▶ _YOUR OBJECTIVE_
Check each line of the data for "agent" and select those that have it.

▶ _SUPPLIED RECORDS_
--------------------------------

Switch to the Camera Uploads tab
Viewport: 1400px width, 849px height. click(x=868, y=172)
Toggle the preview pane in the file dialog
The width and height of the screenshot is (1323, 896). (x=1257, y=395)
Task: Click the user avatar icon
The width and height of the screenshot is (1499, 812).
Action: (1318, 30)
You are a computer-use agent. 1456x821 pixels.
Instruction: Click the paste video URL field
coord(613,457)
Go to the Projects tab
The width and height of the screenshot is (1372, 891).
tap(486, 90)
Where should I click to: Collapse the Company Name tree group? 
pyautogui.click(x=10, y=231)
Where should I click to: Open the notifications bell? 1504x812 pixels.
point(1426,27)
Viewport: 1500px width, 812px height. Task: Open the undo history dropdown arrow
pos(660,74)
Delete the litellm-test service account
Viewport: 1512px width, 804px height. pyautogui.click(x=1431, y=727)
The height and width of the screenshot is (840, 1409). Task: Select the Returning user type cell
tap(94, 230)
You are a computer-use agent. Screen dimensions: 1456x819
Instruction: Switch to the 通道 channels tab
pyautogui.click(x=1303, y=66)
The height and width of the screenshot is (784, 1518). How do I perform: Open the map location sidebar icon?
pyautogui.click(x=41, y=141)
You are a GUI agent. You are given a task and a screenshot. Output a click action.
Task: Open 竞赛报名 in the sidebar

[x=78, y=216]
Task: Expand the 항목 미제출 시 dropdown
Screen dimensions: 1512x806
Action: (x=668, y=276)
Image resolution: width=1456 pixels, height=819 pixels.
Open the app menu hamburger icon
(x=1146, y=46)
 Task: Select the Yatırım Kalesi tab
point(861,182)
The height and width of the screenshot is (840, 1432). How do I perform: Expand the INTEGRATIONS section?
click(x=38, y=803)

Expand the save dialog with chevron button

--------------------------------

▶ _RESPONSE TO THIS TASK_
You are a computer-use agent. 1456x821 pixels.
You are a computer-use agent. Screen dimensions: 1456x819
You are a GUI agent. You are given a task and a screenshot. Output a click action.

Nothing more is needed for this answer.